I am not familiar with MySQL regular expressions. The regex I provided uses Perl syntax. It doesn't use lookarounds.

I can think of two things offhand that might be an issue.

1) Maybe it doesn't like the non-capturing groups.  (?: .... )

Try it without the "?:" on the two groups:
\b((FedEx|Shipment|702193383246|Notification)\b.*?){3}

2) Maybe it doesn't like the non-greedy repetition.   *?

Try this:
\b((FedEx|Shipment|702193383246|Notification)\b.*){3}

If neither of those work, try asking on a MySQL mailing list where they should be more familiar with the syntax.

Keep in mind that this single regex will not do everything you want. It is perfectly capable of matching the string "FedEx FedEx FedEx". You need additional processing to make sure you are matching on 3 unique strings and not just duplicates of one or two.

You may also want to make the regex case-insensitive. In Perl, this is done with the "i" modifier ( /regex/i ), I have no idea how to do it with MySQL.

Bowie

On 9/28/2016 12:28 PM, Nicola Piazzi wrote:

This is what i need Bowie

The query must be

select from_address, from_domain, to_address, subject from maillog where subject REGEXP '\b(?:(?:FedEx|Shipment|702193383246|Notification)\b.*?){3}';

But unfortunately mysql give error

ERROR 1139 (42000): Got error 'repetition-operator operand invalid' from regexp

MySQL regular expressions don't have lookarounds

Nicola Piazzi
CED - Sistemi
COMET s.p.a.
Via Michelino, 105 - 40127 Bologna – Italia
Tel.  +39 051.6079.293
Cell. +39 328.21.73.470
Web: www.gruppocomet.it <http://www.gruppocomet.it/>
Descrizione: gc

*Da:*Bowie Bailey [mailto:bowie_bai...@buc.com]
*Inviato:* mercoledì 28 settembre 2016 17:46
*A:* users@spamassassin.apache.org
*Oggetto:* Re: R: R: R: regular expression needed

I don't know of a way to do that with a simple regex. But since you are writing a plugin, you could do it by parsing the output of a regex search.

1) Create a regex which will match on any combination of 3 of the words. This will let you pull all of the possible matches from previous emails.
Something like this: /\b(?:(?:word1|word2|word3|word4)\b.*?){3}/

2) For each of the lines found by the previous regex, run another regex that captures all matched words. /\b(word1|word2|word3|word4)\b/g (note the global modifier to catch all matches)

3) Take a look at the results for each line and see if the regex matched at least 3 unique words.

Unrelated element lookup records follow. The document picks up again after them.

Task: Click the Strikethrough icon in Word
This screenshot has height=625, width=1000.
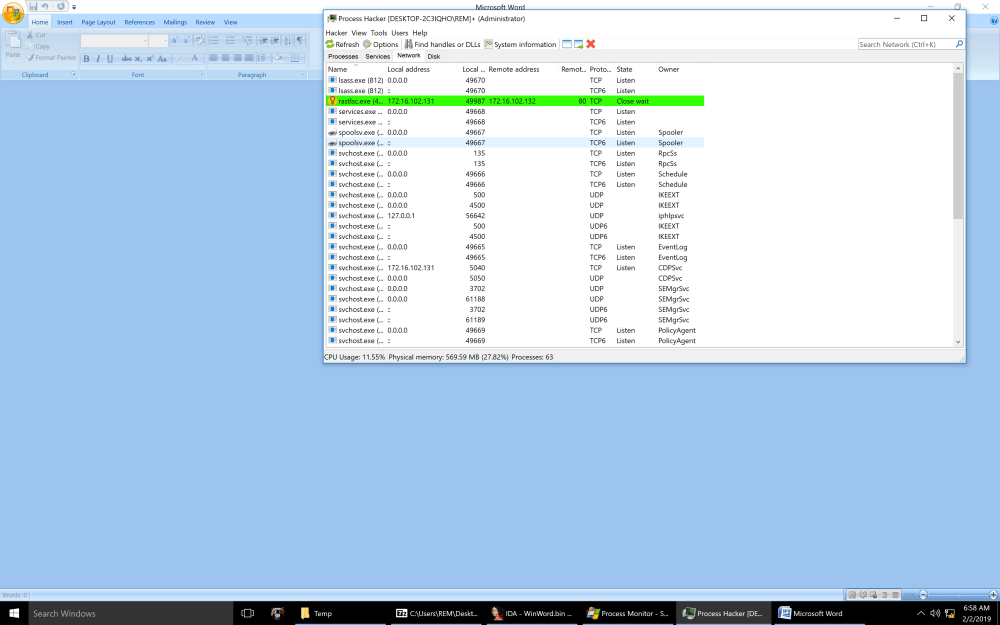Action: tap(126, 58)
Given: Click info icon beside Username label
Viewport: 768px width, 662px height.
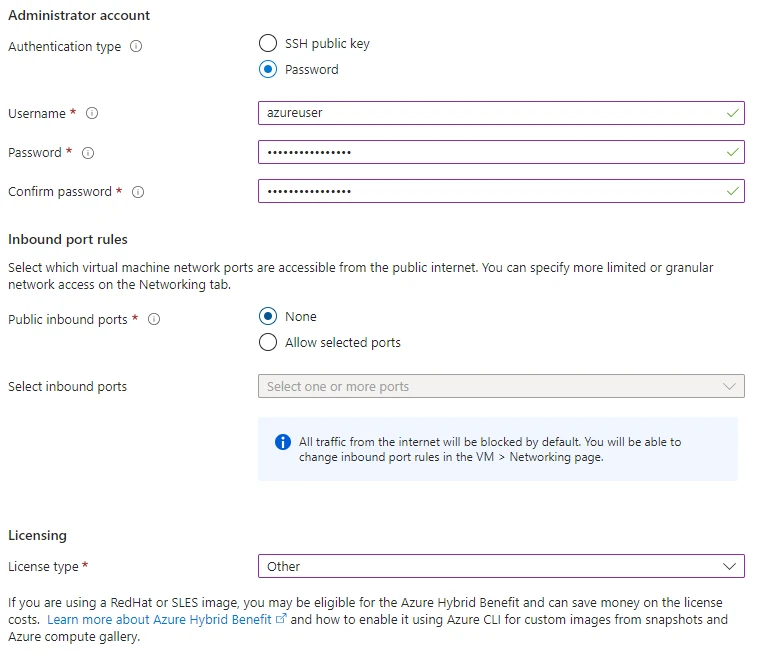Looking at the screenshot, I should (92, 114).
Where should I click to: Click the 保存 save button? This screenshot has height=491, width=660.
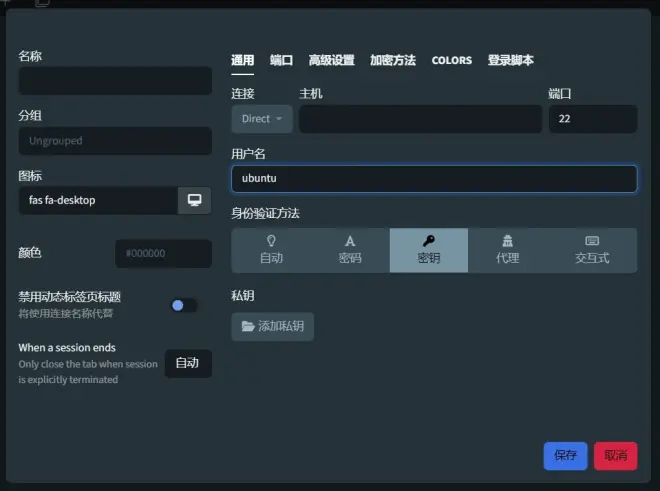coord(565,455)
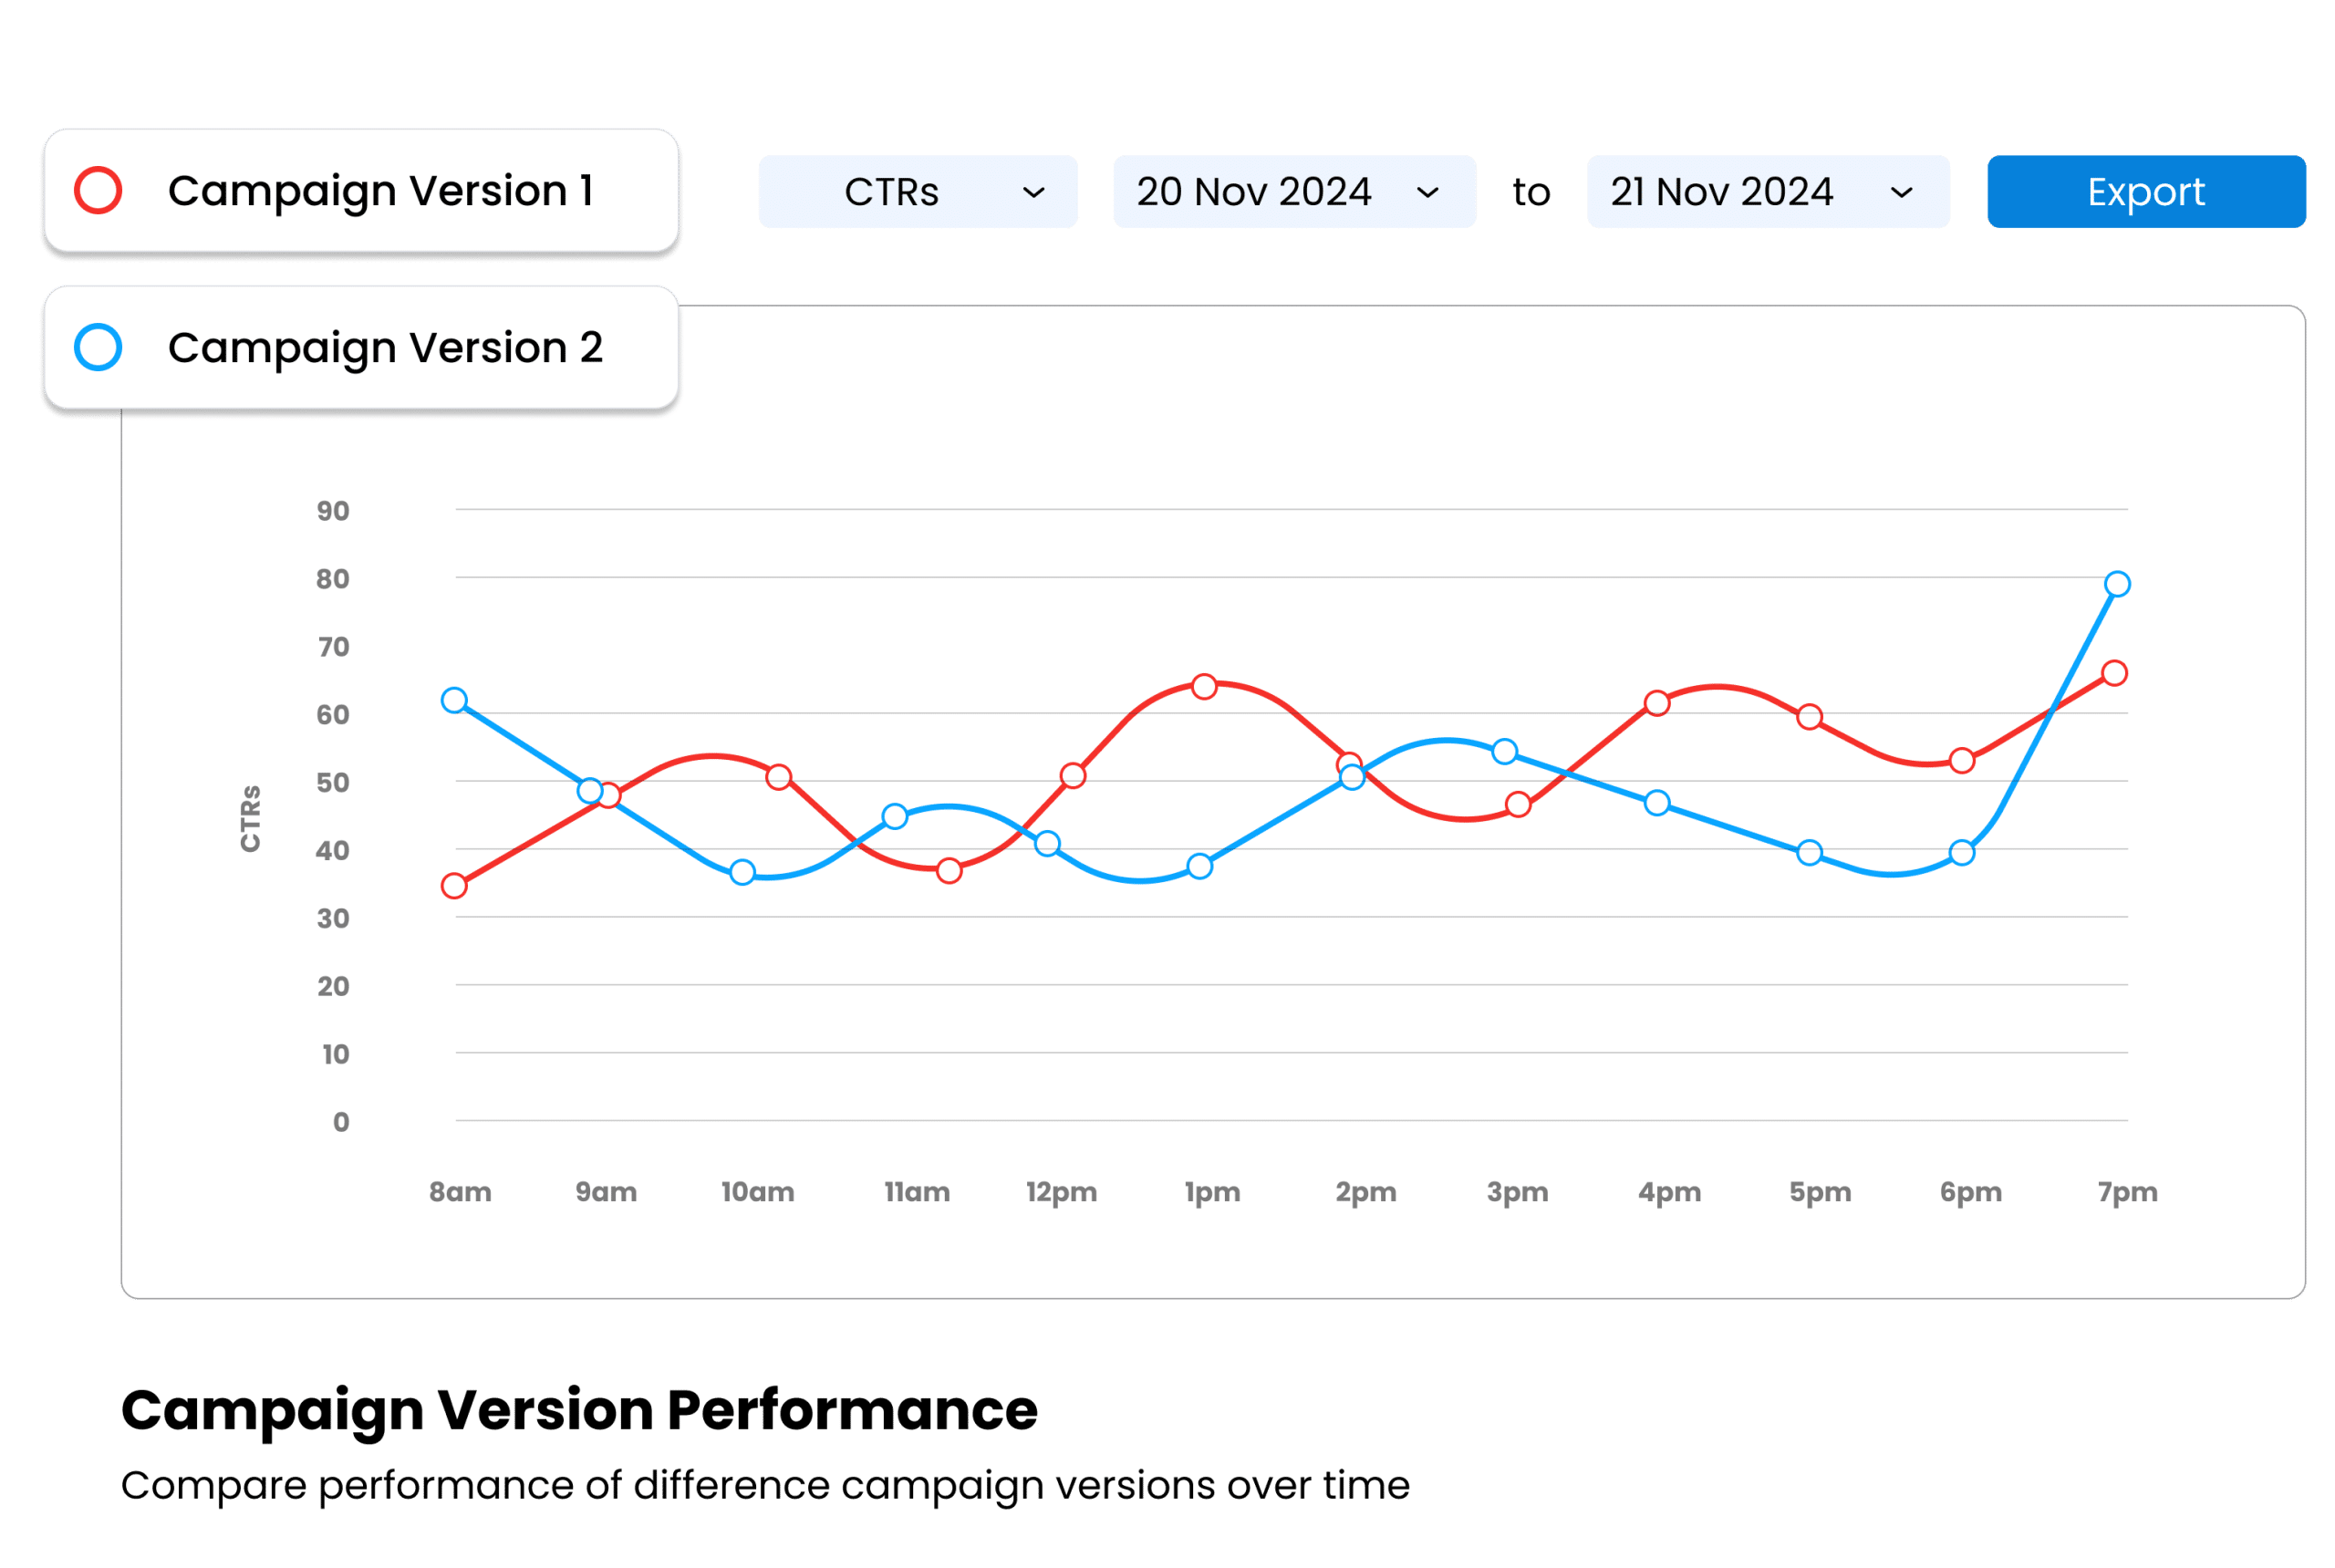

I'm quite sure that this is not the most efficient method, but it should work.

Bowie

On 9/28/2016 11:20 AM, Nicola Piazzi wrote:

    Obviously i intended to write a plugin that search the db

    But I need the regex syntax to search at least 3 words that match
    of 4 words given

    Nicola Piazzi
    CED - Sistemi
    COMET s.p.a.
    Via Michelino, 105 - 40127 Bologna – Italia
    Tel.  +39 051.6079.293
    Cell. +39 328.21.73.470
    Web: www.gruppocomet.it <http://www.gruppocomet.it/>
    Descrizione: gc

    *Da:*Bowie Bailey [mailto:bowie_bai...@buc.com]
    *Inviato:* mercoledì 28 settembre 2016 17:17
    *A:* Nicola Piazzi <nicola.pia...@gruppocomet.it>
    <mailto:nicola.pia...@gruppocomet.it>; Spamassassin List
    <users@spamassassin.apache.org> <mailto:users@spamassassin.apache.org>
    *Oggetto:* Re: R: R: regular expression needed

    Please keep list emails on the list.

    I don't think you could do a simple regex match for what you
    want.  As I said previously, this would require a plugin both to
    build the custom regex(s) (or DB query) and to search for the
    previous emails.  You would want to keep the prior email
    information in a database of some sort since doing a search of a
    large text file for every incoming email would probably be too slow.

    Bowie

    On 9/28/2016 10:05 AM, Nicola Piazzi wrote:

        Flux :

        I receive an email with subject “Federal Express Important
        invoice number 20”

        Plugin search a regex in maillog database for 10 days ago
        mails and this regex search match 1 or more lines

        So we know that similar mails received in the past

        But it is normal to receive similar text but not so normal to
        receive same subject from different addresses directed to
        different internal users

        Nicola Piazzi
        CED - Sistemi
        COMET s.p.a.
        Via Michelino, 105 - 40127 Bologna – Italia
        Tel.  +39 051.6079.293
        Cell. +39 328.21.73.470
        Web: www.gruppocomet.it <http://www.gruppocomet.it/>
        Descrizione: gc

        *Da:*Bowie Bailey [mailto:bowie_bai...@buc.com]
        *Inviato:* mercoledì 28 settembre 2016 16:01
        *A:* users@spamassassin.apache.org
        <mailto:users@spamassassin.apache.org>
        *Oggetto:* Re: R: regular expression needed

        I'm still not clear on exactly what you are trying to do, but
        in order to test anything against previous messages, you will
        need a custom SA plugin and some sort of database to store the
        information about previous emails.  That is beyond my area of
        expertise.

        If you just need a regex to match something, I'd be happy to
        help, but I would need a more explicit description of what you
        are trying to match.

        Bowie

        On 9/28/2016 9:29 AM, Nicola Piazzi wrote:

            Bowie, your ia a manual way, it works but is not automated

            Automation is a plugin that check similar words in oldest
            messages (for example 3 of 4 words match)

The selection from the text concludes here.